- _REQUIRED WORK_
Return each line below exactly as it reads, and omit any image in it.
=== Section Start ===
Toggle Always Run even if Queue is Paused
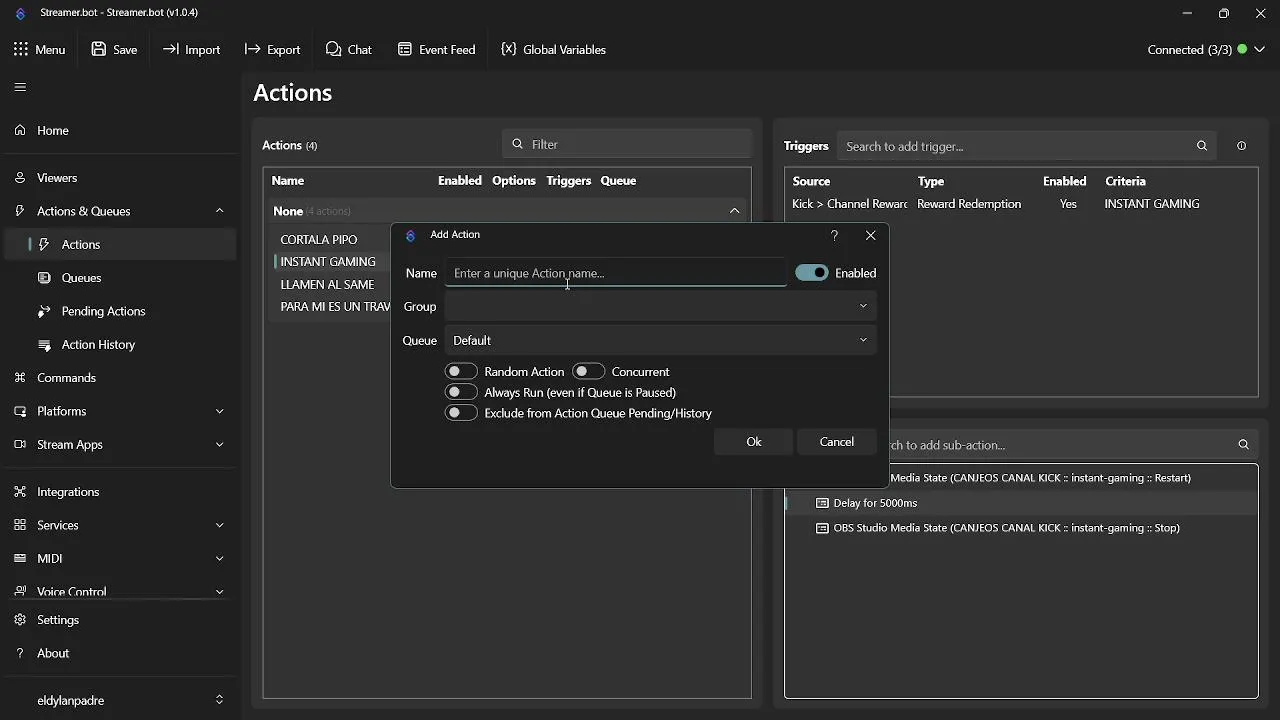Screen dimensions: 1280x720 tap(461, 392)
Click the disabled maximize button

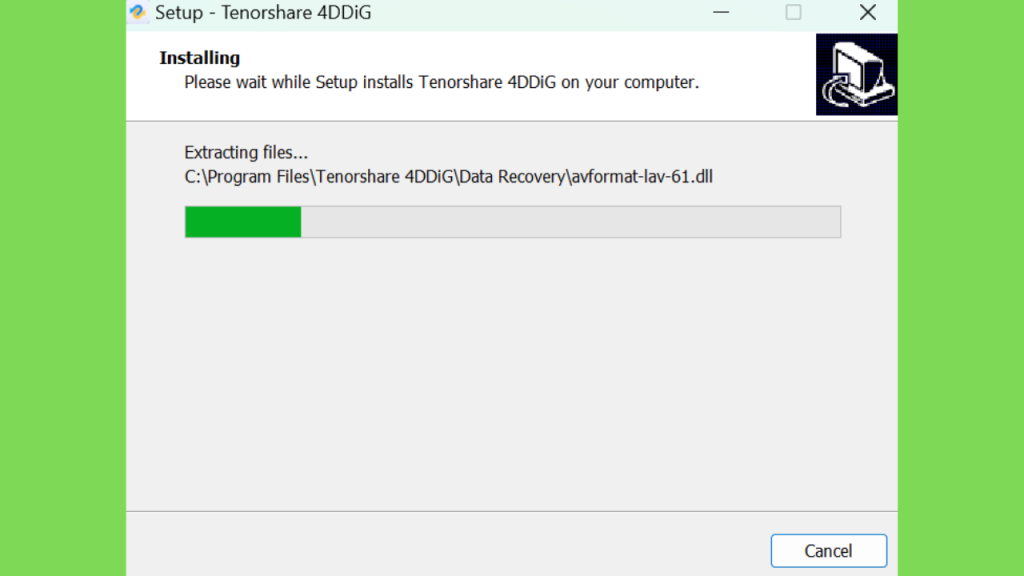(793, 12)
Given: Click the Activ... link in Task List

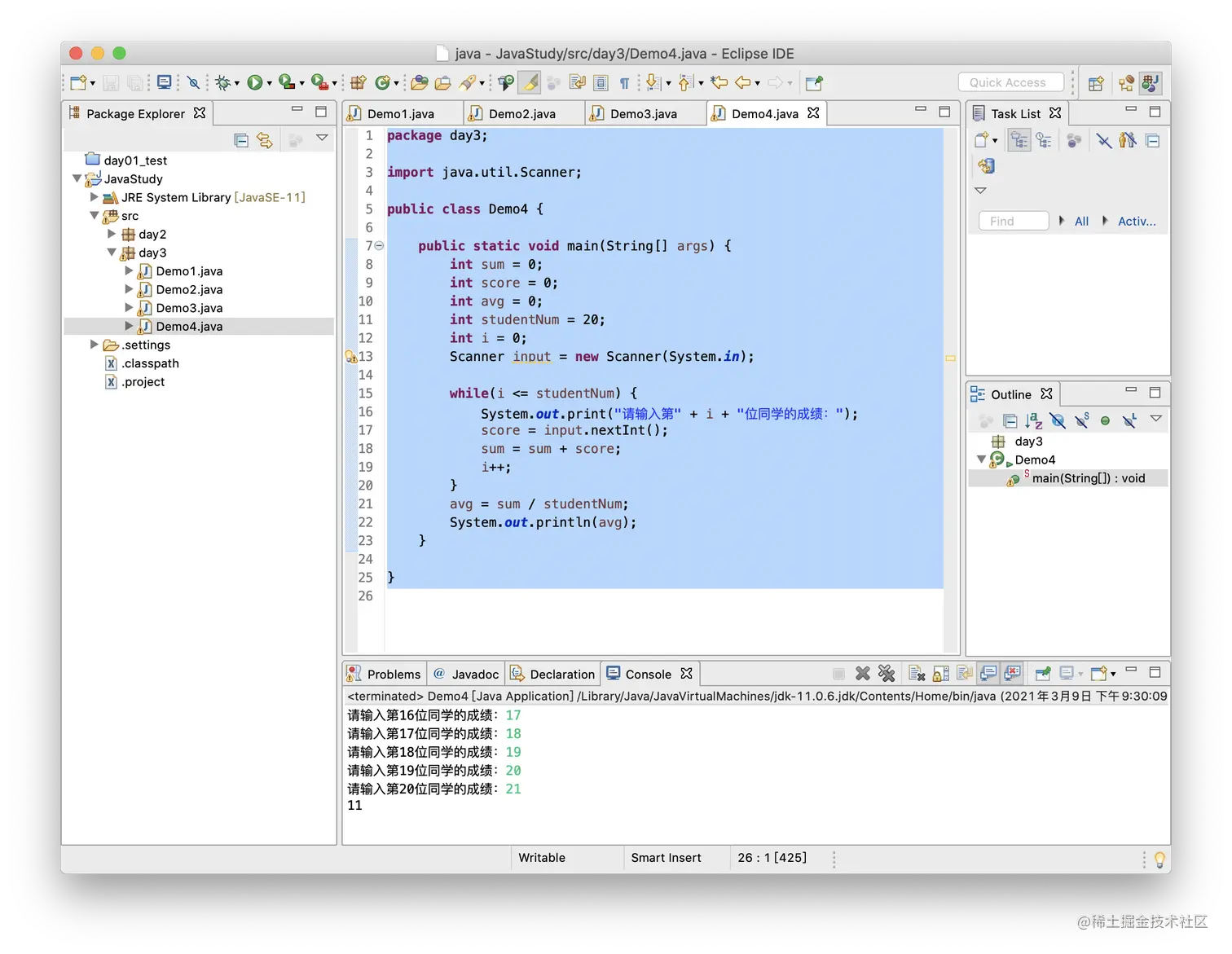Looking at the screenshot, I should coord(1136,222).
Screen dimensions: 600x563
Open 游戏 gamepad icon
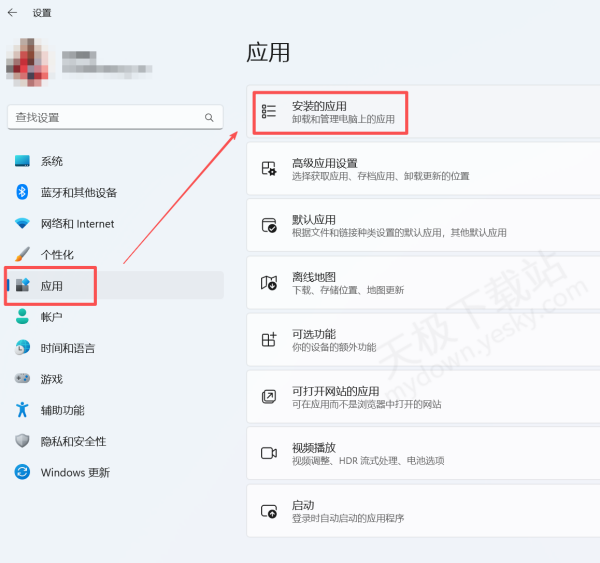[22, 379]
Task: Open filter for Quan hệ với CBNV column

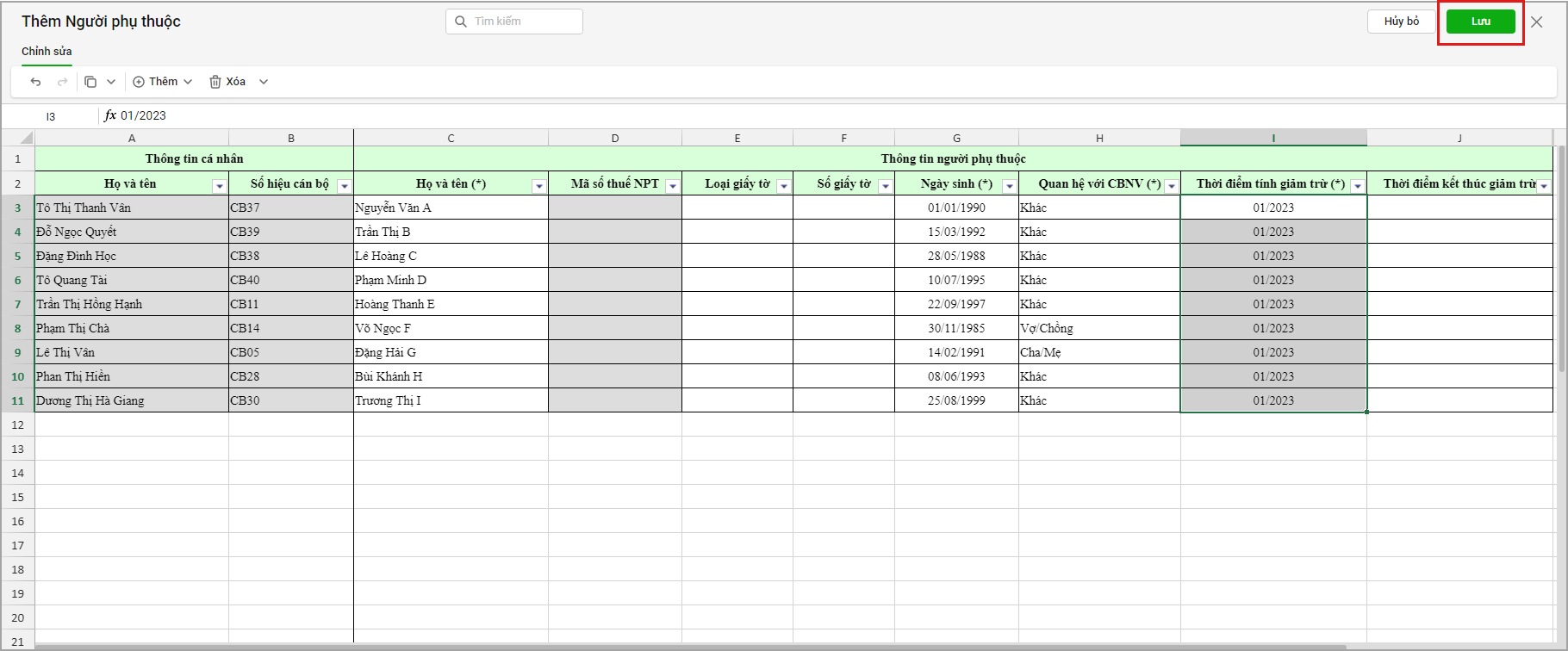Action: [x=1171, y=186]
=== Section End ===
- _COMPLETED TASK_
Toggle Always Run even if Queue is Paused
Screen dimensions: 1280x720 tap(461, 392)
Click the disabled maximize button

(793, 12)
Given: Click the Activ... link in Task List

Looking at the screenshot, I should coord(1136,222).
Screen dimensions: 600x563
Open 游戏 gamepad icon
[22, 379]
Task: Open filter for Quan hệ với CBNV column

Action: [x=1171, y=186]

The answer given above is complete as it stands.